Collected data
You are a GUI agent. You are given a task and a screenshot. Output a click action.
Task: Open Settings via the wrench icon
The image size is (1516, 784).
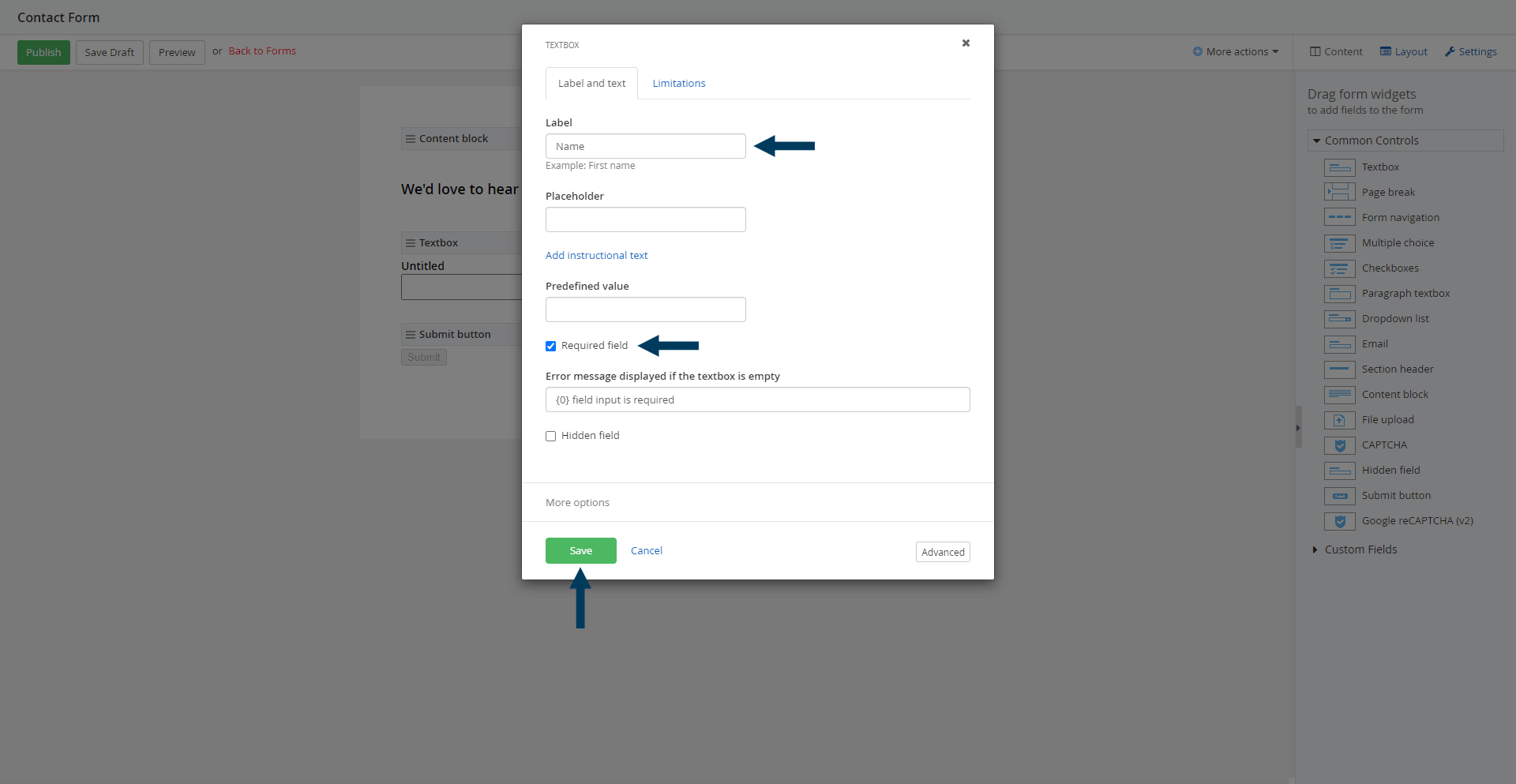pyautogui.click(x=1451, y=51)

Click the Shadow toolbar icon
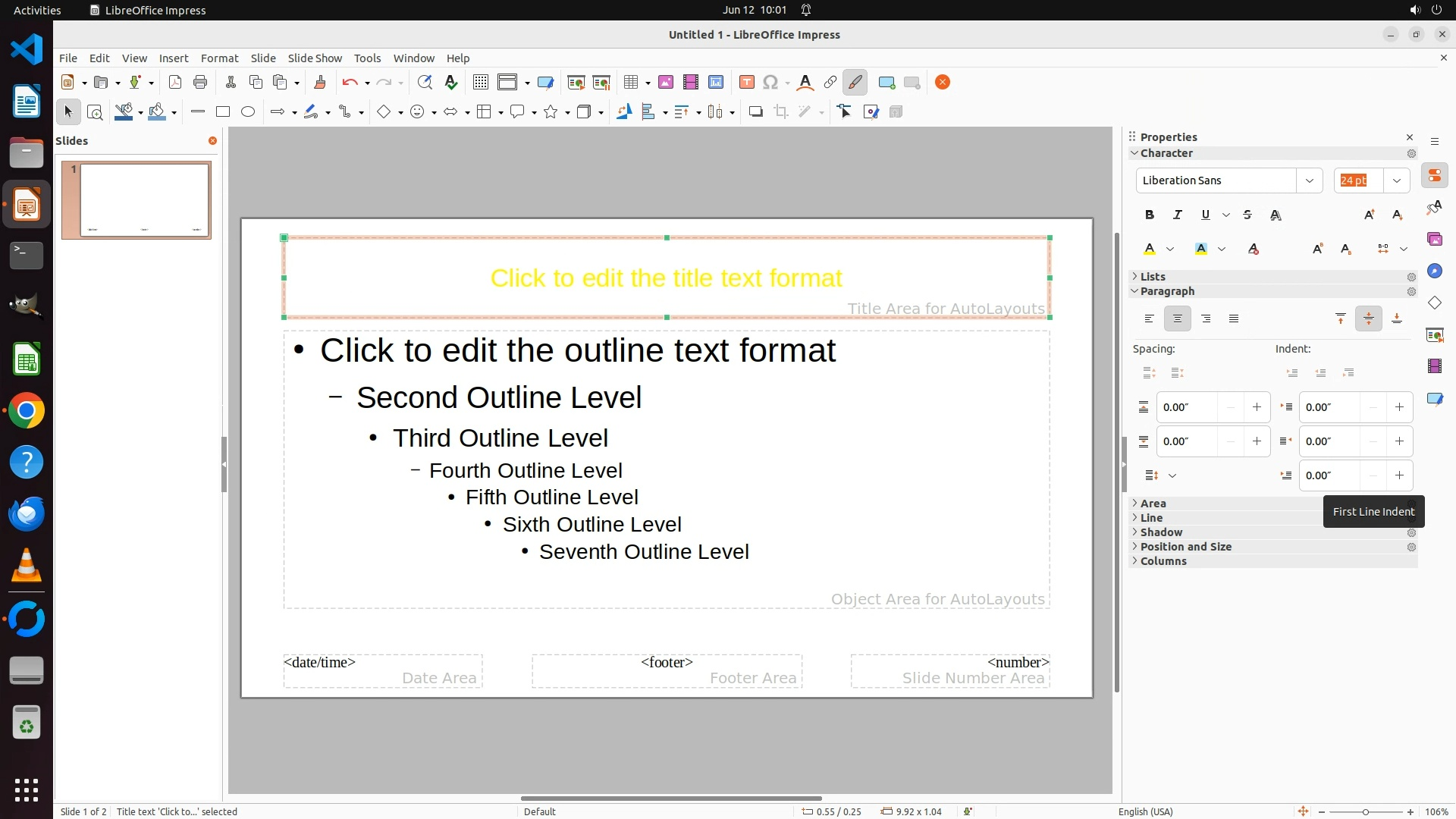pyautogui.click(x=755, y=112)
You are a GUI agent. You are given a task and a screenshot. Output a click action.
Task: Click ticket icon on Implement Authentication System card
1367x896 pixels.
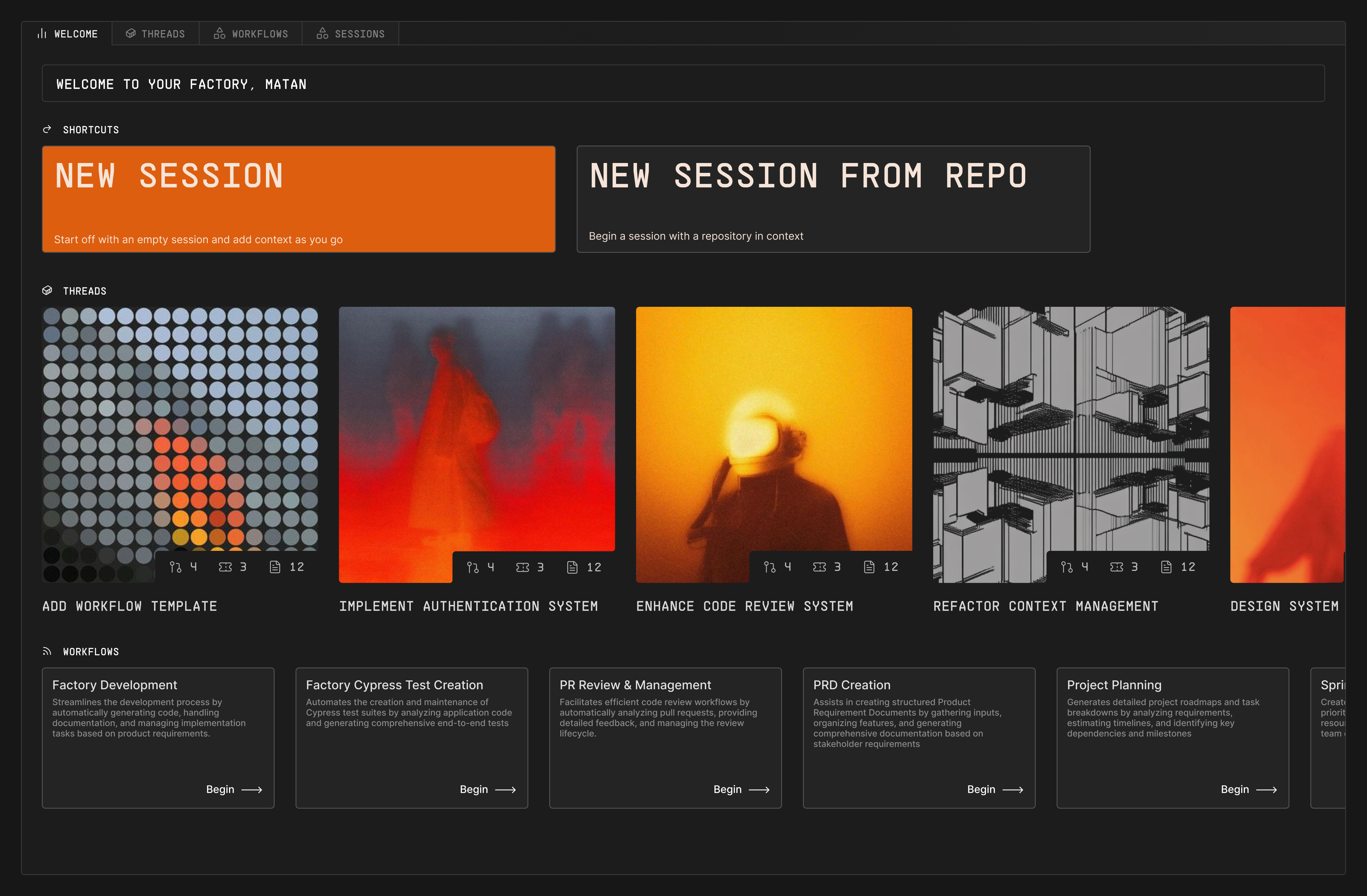point(522,567)
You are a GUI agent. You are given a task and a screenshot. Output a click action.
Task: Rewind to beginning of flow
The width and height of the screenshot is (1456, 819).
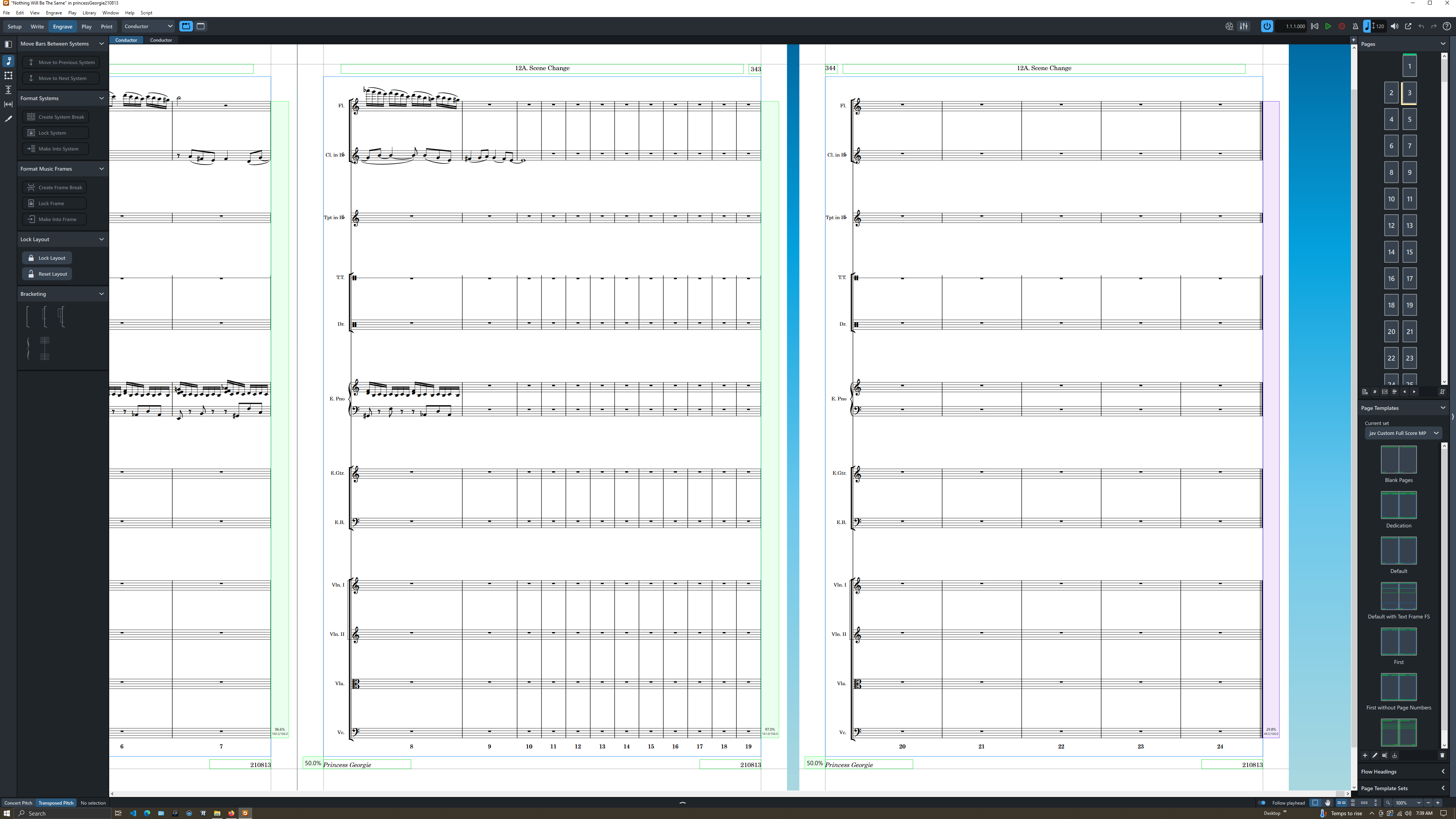tap(1315, 27)
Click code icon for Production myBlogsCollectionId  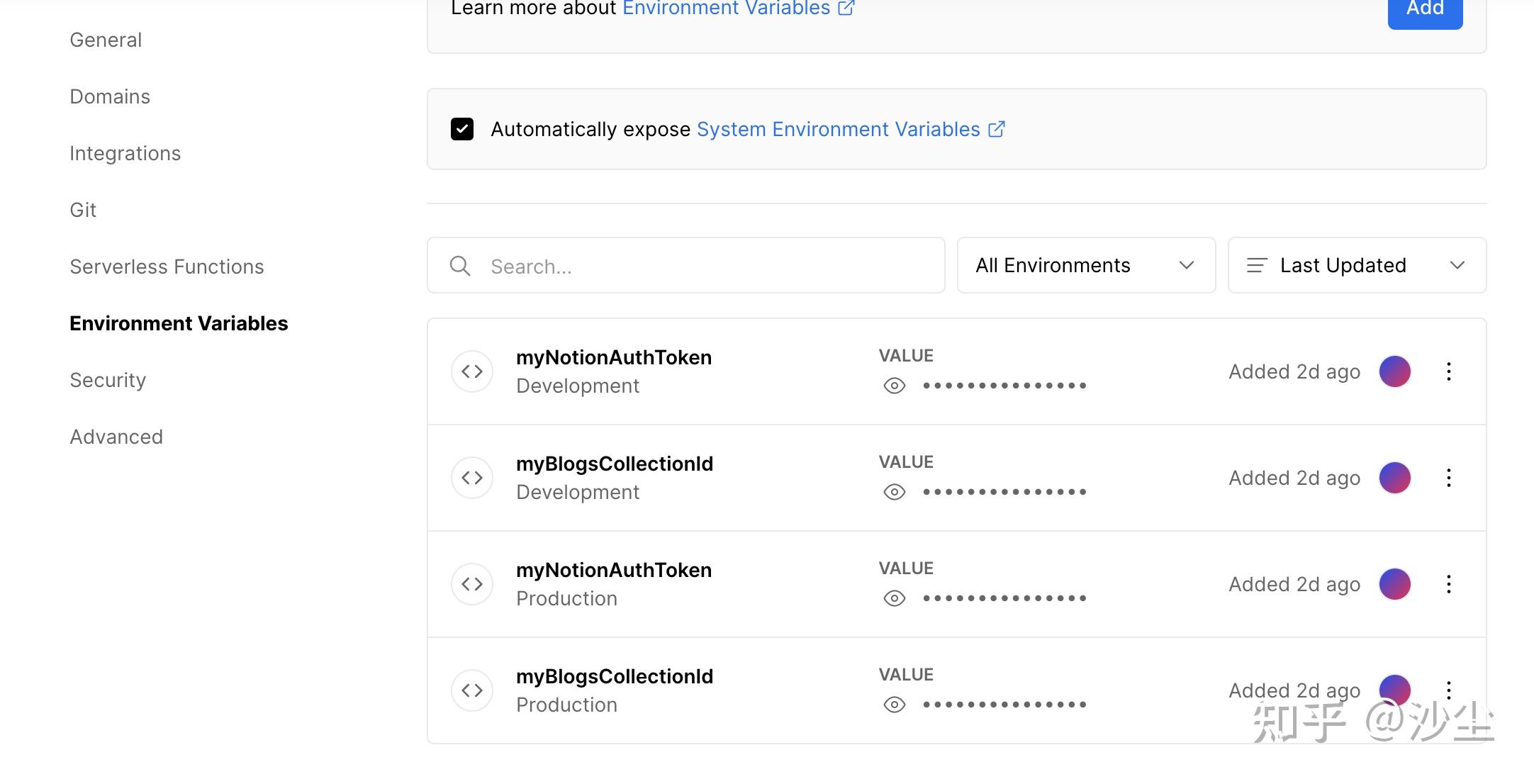[472, 690]
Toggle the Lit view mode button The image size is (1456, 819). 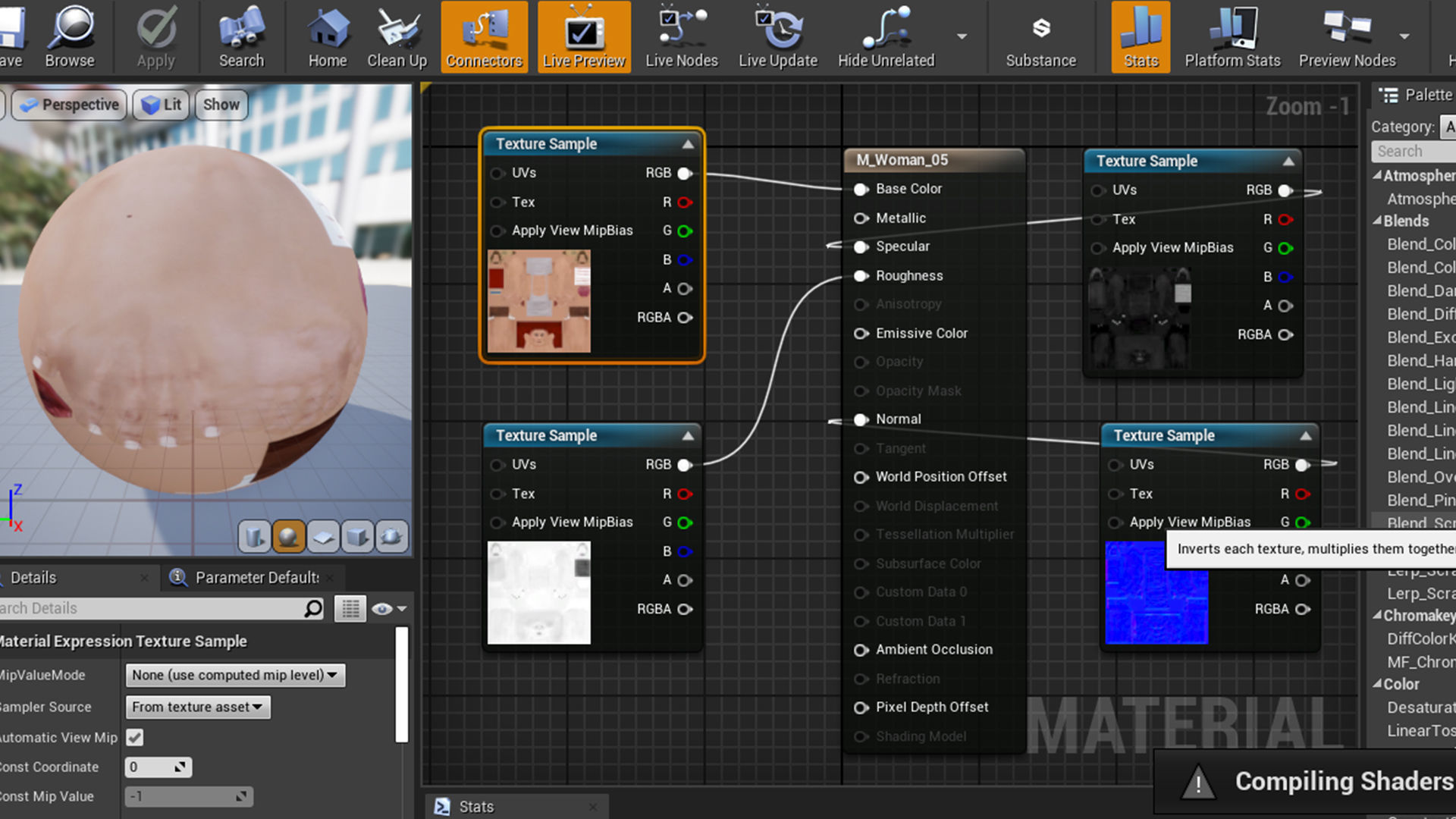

--- What the exercise asks ---
The images in the entries above should be left out; please reproduce exactly the lines from the first through the one containing "Task: Rewind to beginning of flow".

--- Written answer ---
You are a GUI agent. You are given a task and a screenshot. Output a click action.
Task: Open Settings via the wrench icon
The image size is (1516, 784).
pyautogui.click(x=1451, y=51)

Click the Shadow toolbar icon
pyautogui.click(x=755, y=112)
You are a GUI agent. You are given a task and a screenshot. Output a click action.
Task: Click ticket icon on Implement Authentication System card
1367x896 pixels.
point(522,567)
You are a GUI agent. You are given a task and a screenshot. Output a click action.
Task: Rewind to beginning of flow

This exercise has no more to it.